Jo Nesbø: The Devil’s Star

Jo Nesbø: The Devil’s Star

Like The Girl With The Dragon Tattoo, Jo Nesbø’s The Devil’s Star is a Scandinavian crime novel starring a protagonist with a checkered past, an uncertain future, and a girl Friday who assists him using her potent combo of computer savvy and photographic memory. It’s a sturdy framework on which to hang any number of red herrings, cloaked informants, and double-crosses. Unfortunately, Star also shares Tattoo’s draggy finale, as detective Harry Hole cracks a case that’s propulsive without being captivating, before finally taking bleary-eyed aim at demons within and without.

The Devil’s Star—originally published two years before Dragon Tattoo, incidentallyis the fifth novel in the popular Harry Hole series, and newcomers might require some priming on the long-simmering tensions between Hole and crooked colleague Tom Waaler for the book’s middle to really hit home. The rest of the dynamics are easy enough to fill in: Harry is a chronically pickled detective with an exasperated ex and an intuitive sense that borders on that of Sherlock Holmes. He would’ve been given the bum’s rush years ago if not for benevolent chief inspector Bjarne Møller, who calls him in to investigate a missing-person report that’s only the first domino in a chain of seemingly unmotivated murders, all joined by amputated digits and a red, five-sided diamond calling card.

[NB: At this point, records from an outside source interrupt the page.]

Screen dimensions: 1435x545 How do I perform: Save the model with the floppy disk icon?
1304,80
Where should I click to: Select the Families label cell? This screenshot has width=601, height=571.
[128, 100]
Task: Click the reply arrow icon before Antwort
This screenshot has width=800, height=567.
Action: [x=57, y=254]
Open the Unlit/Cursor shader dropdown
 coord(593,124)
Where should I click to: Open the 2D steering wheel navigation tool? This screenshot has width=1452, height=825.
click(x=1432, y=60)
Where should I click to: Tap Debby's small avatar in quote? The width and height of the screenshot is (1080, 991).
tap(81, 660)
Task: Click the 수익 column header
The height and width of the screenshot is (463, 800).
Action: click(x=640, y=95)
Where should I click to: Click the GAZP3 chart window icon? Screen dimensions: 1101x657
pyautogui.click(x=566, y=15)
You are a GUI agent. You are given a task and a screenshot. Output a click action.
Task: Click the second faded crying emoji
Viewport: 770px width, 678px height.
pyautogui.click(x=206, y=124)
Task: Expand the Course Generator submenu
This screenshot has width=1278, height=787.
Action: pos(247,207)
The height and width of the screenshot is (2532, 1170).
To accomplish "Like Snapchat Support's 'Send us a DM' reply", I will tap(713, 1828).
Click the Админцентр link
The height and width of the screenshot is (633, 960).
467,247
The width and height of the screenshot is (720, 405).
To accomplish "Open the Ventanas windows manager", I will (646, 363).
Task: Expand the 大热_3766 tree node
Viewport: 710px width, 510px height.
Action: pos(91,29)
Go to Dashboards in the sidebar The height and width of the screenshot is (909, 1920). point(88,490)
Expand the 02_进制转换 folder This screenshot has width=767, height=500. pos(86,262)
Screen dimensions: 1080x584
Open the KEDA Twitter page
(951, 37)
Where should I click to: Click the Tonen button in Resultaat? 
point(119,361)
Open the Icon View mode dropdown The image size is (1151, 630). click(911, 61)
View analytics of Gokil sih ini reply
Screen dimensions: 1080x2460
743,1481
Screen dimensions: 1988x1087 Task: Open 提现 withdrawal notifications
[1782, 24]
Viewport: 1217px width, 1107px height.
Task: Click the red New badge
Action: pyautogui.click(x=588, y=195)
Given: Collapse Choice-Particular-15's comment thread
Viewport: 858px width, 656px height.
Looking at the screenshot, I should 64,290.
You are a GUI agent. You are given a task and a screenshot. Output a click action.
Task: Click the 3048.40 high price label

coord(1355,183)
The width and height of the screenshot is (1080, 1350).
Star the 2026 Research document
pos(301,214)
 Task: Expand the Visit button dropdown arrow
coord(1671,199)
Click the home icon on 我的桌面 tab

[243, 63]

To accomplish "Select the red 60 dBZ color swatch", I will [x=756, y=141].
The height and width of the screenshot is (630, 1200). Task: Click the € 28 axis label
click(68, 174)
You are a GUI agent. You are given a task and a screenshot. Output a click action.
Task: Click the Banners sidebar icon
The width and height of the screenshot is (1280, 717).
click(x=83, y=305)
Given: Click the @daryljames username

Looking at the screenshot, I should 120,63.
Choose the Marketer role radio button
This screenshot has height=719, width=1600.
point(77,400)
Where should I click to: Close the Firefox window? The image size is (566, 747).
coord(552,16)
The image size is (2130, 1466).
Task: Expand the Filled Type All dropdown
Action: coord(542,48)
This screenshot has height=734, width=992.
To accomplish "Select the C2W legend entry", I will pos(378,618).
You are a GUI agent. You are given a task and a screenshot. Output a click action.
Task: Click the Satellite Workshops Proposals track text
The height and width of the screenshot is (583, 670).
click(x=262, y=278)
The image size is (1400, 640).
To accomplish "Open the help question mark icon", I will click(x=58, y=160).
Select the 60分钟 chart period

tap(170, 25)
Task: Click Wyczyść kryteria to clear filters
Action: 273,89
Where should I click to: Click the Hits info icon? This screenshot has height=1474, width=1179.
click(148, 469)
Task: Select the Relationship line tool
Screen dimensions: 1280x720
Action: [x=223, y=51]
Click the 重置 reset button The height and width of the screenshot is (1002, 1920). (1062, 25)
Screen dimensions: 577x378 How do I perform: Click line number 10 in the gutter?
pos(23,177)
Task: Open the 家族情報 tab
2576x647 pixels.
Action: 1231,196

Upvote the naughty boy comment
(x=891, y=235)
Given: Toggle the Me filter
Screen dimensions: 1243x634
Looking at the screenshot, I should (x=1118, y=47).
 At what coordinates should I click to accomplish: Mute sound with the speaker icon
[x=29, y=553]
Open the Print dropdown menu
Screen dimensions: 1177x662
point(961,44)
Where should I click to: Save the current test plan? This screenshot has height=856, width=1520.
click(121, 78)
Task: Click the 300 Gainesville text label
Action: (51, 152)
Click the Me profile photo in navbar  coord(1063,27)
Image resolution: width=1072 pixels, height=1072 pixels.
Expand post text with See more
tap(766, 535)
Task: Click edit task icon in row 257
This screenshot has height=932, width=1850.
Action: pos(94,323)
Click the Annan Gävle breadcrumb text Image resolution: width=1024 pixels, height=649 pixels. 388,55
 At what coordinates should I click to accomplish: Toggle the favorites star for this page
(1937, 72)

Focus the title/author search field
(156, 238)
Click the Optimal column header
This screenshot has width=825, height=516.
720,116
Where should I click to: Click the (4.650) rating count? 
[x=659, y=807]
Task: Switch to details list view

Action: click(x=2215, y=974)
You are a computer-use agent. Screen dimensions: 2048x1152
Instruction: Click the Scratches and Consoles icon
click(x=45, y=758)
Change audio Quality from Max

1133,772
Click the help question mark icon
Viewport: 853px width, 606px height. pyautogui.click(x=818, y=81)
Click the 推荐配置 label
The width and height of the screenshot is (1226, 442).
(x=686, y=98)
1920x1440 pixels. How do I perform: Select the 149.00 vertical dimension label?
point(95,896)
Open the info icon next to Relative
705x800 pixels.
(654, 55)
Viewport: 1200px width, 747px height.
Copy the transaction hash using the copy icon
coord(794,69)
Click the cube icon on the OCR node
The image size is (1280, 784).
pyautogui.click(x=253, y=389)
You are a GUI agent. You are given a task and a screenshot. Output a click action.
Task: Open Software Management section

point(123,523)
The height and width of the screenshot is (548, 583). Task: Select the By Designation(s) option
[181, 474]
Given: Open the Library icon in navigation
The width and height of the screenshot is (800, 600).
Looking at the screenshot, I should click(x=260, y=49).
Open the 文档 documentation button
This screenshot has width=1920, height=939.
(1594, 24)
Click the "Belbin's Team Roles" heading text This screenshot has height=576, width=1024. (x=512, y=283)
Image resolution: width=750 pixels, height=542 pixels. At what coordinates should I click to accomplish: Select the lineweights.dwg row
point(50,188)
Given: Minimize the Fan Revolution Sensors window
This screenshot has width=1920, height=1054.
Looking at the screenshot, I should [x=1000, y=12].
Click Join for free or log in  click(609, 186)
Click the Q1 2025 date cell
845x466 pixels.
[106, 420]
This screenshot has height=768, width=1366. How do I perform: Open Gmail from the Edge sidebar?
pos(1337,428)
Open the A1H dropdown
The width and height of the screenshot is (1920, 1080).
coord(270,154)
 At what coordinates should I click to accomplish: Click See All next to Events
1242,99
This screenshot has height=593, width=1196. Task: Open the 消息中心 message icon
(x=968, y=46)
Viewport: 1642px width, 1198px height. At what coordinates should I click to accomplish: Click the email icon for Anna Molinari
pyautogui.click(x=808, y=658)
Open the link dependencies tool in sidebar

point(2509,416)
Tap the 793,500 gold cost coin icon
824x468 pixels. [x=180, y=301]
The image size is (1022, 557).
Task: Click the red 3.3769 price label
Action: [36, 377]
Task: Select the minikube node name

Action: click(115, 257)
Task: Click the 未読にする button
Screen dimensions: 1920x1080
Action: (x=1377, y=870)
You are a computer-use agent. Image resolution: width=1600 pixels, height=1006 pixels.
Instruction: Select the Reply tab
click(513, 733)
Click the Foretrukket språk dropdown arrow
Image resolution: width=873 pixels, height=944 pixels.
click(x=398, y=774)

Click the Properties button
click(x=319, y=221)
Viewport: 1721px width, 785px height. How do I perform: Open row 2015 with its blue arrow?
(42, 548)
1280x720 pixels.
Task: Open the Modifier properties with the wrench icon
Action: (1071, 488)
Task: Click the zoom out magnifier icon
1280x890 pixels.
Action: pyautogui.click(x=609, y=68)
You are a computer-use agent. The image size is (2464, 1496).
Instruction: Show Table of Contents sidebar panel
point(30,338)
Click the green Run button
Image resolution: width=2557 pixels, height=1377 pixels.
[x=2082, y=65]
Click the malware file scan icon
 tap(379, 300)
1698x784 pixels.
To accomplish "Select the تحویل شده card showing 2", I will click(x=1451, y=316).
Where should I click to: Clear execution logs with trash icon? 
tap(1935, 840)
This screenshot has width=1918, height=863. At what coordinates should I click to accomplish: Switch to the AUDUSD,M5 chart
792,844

Nesbø is brutally efficient with his characters, thrusting them into the spotlight, giving them just enough dialogue, aspiration, and quirk to make them feel roundly human—and then snatching it all away in the pop of a pistol or the cut of a knife. By comparison, Harry Hole occasionally feels cut off from that world of unforgiving cause and effect. He’s tormented by dreams, and his alcohol dependence gets a nod every other page or so, but in spite of his threatened dismissal from the force, his boozing never seems to have real repercussions. All the damage he’s sustained occurred before this story. The consequences never amount to much more than a stern talking-to, and sometimes his penchant for getting obliterated is the engine for moving his investigation forward.

As the body count rises, so does the level of gruesomeness at each crime scene, and Star coasts along on the sense of creeping dread Nesbø conjures up. That same sense of inevitability goes from ominous to grating, though, as he employs creaky devices like the immortal “Enhance that image. Again. Oh my God!” and serves up clunky exposition about symbolism like a Norwegian Dan Brown. Star is fitfully engaging, but when the underlying structure is so plainly visible, why slog through the entire 450 pages to see how it all turns out?